**SELECCIÓN:**
>>

Conversión concretada en justicia

La conversión del corazón a esta peculiar forma de amar de Jesús rompe barreras, asume las dimensiones del mundo y se hace «social». Esta manera de amar, en efecto, se concretiza en opciones por la justicia, en acciones por la promoción humana y en luchas por la liberación integral. El cristiano, que ama de verdad, no puede no asumir como propios los gozos y las esperanzas, las tristezas y los sufrimientos de los demás hermanos.

Cada opción y toda lucha por la liberación de los oprimidos, en cualquier región del mundo en que se encuentren; cada defensa de los pobres y testimonio por la justicia, serán expresión de la autenticidad de nuestro amor cristiano y de la coherencia de nuestra fe. La caridad cristiana, proclamada por el Señor como elemento medular de su doctrina, nos pide concretizarse en el amor al prójimo, que nos rodea, y en el compromiso por la justicia. No existe, en efecto, amor verdadero sin justicia, ni justicia sin amor. Esta misma justicia, practicada por fidelidad al Evangelio de Jesús, transforma a los cristianos en «sacramento» del amor y de la misericordia de Dios Padre.

Dios se hace presente en la vida de los hombres y en la historia de la humanidad a través de la mente, manos y corazón amoroso de aquellos que creemos en Él. Es viendo cómo nosotros amamos de verdad y vivimos, fraternal y solidariamente, con los más necesitados, como el mundo puede experimentar la presencia de Dios amor. A Dios siempre se le encuentra donde hay amor, justicia, solidaridad y paz.

Eucaristía, indispensable para el hombre

La misma Eucaristía, que, desde la última cena del Señor, celebramos cotidianamente y alcanza su cumbre en el memorial de esta noche, es misterio de amor. La Eucaristía, por cierto, es «El don que Jesús hace de sí mismo, revelándonos el amor infinito de Dios para cada hombre» (MC, 1). En efecto, en la materialidad del alimento y de la bebida, la Eucaristía revela su indispensabilidad para la existencia del hombre, y en la conexión con aquel que se parte para los demás y se dona totalmente, asume los rasgos de un mandato de solidaridad y de servicio para aquellos que nos nutrimos de ello.

La Eucaristía, desde luego, debe inspirar y moldear siempre nuestro estilo de actuar realizando, así, lo que celebramos. El encuentro con el Señor, vivo y presente en la celebración, se hace verdadero y auténtico en la medida que nos impulsa hacia acciones concretas de caridad y de servicio social. Una Eucaristía que no se traduzca concretamente en amor es, en sí misma, fragmentaria e ineficaz (SC, 82). Por lo tanto, la cena del Señor, la Cena de esta noche, debe permanecer como una provocación permanente para que nos convirtamos, de veras, a la solidaridad con los pobres y hagamos de nuestra vida una auténtica Eucaristía.

<<

**CONSIGNA 1:** Reúne y copia cada línea de los registros en la que aparezca la palabra "showing".

**DATOS PROPORCIONADOS:**
>>

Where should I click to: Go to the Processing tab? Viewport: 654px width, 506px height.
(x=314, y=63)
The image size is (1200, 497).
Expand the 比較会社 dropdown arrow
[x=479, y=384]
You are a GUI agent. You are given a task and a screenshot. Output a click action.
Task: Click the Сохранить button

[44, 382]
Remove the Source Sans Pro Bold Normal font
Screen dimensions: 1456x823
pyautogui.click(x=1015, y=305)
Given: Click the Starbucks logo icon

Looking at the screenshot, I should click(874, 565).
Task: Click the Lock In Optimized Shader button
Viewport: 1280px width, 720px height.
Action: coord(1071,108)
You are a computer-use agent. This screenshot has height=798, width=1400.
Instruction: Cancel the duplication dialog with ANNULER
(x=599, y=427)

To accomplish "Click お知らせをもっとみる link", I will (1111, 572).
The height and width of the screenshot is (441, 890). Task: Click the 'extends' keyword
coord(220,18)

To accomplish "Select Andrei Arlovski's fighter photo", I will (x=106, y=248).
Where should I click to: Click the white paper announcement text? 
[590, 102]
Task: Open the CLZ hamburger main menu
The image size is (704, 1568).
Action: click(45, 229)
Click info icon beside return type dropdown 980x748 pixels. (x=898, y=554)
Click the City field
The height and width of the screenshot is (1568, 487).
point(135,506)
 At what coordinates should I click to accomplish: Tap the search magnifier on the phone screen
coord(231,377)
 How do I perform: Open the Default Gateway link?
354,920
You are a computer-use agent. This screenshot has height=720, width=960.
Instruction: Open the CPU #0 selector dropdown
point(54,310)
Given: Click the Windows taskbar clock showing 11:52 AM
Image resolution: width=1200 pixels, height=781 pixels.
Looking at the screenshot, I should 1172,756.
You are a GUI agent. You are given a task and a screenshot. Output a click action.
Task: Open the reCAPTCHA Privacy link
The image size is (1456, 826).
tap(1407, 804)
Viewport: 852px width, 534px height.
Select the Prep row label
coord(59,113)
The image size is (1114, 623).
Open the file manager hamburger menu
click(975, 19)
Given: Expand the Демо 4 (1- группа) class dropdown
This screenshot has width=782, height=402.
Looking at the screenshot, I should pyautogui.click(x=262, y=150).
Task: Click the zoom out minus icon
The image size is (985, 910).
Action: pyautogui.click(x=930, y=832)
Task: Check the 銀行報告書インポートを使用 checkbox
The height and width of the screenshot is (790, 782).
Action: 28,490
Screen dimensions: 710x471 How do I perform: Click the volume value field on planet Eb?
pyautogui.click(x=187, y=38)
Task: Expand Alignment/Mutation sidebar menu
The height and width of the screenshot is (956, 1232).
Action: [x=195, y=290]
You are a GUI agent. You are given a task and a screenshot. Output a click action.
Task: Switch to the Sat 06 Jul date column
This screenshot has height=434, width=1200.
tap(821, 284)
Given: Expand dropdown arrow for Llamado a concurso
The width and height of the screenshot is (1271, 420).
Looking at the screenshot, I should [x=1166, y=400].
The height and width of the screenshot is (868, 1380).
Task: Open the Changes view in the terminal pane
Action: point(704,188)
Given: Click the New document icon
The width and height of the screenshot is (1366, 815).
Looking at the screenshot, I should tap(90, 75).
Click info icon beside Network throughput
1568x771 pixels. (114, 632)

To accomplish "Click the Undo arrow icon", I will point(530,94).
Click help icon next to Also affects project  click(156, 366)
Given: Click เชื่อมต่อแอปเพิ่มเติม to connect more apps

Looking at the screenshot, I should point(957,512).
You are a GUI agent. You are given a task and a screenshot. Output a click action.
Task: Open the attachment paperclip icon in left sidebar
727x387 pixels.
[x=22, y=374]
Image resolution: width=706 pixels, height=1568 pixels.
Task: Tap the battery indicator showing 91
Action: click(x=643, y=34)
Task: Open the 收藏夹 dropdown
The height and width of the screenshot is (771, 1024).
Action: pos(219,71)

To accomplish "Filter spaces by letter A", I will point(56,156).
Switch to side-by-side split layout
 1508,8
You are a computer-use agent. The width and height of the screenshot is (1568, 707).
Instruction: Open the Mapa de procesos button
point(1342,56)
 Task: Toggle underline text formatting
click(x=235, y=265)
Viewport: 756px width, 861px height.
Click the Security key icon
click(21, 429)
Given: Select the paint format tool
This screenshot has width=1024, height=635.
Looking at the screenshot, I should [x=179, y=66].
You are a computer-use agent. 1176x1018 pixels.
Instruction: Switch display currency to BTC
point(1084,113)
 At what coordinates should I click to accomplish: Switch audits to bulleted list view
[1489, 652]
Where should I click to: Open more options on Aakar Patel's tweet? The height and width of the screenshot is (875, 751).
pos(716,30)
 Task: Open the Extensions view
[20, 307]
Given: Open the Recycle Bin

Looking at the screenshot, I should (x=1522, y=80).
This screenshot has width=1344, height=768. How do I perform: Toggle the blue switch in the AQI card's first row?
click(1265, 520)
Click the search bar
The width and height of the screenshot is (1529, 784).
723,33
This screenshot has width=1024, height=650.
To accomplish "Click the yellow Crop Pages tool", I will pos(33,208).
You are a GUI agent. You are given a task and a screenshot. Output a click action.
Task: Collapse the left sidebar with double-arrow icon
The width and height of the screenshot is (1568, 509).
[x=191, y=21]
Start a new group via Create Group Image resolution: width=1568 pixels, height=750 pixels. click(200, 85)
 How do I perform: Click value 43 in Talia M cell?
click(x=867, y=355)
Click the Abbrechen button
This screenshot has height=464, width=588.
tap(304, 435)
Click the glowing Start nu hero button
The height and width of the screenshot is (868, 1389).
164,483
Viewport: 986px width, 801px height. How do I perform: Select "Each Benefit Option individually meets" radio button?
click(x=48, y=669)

<<

**CONSIGNA 2:** Prosigue el texto sobre la Eucaristía y la justicia a partir de su última oración.

**RESPUESTA ESCRITA 1:**
Given: Click the Windows taskbar clock showing 11:52 AM
Task: Tap the battery indicator showing 91

**RESPUESTA ESCRITA 2:**
El Pan eucarístico, despedazado por amor y donado para la vida de todos, sea siempre nuestro símbolo inspirador, llamados, en efecto, a hacernos «pan partido» para los demás, en búsqueda de una sociedad más justa, fraterna y pacífica. Justamente, el Papa Benedicto XVI afirmaba que «Quien participa en la Eucaristía debe empeñarse en construir la paz en este mundo marcado por la violencia, las guerras, el terrorismo, la corrupción y la explotación sexual» (SC, 89).

La Eucaristía es también misterio de comunión. La unión mística que se realiza entre quien comulga y Jesús, se reproduce con verdad en todos aquellos que comemos el mismo pan: «Yo quedo unido al Señor como todos los demás que comulgan» (Deus caritas est, 14). He aquí, según la enseñanza del Papa Benedicto, el fundamento de la dimensión social de la Eucaristía, con todo lo que significa en términos de unidad entre culto y ética, e interdependencia entre fe y vida. La responsabilidad social para con los necesitados y la consecuente práctica de la solidaridad y de la caridad cristiana resultan ser lógicas consecuencias de la vivencia auténtica de la Eucaristía.

Así es como la fidelidad efectiva al amor evangélico y la vivencia social del sacramento de la Eucaristía nos harán dignos, en el juicio final, de participar en el gran banquete del Reino de Dios, significado, en esta ocasión, por la cena del Señor.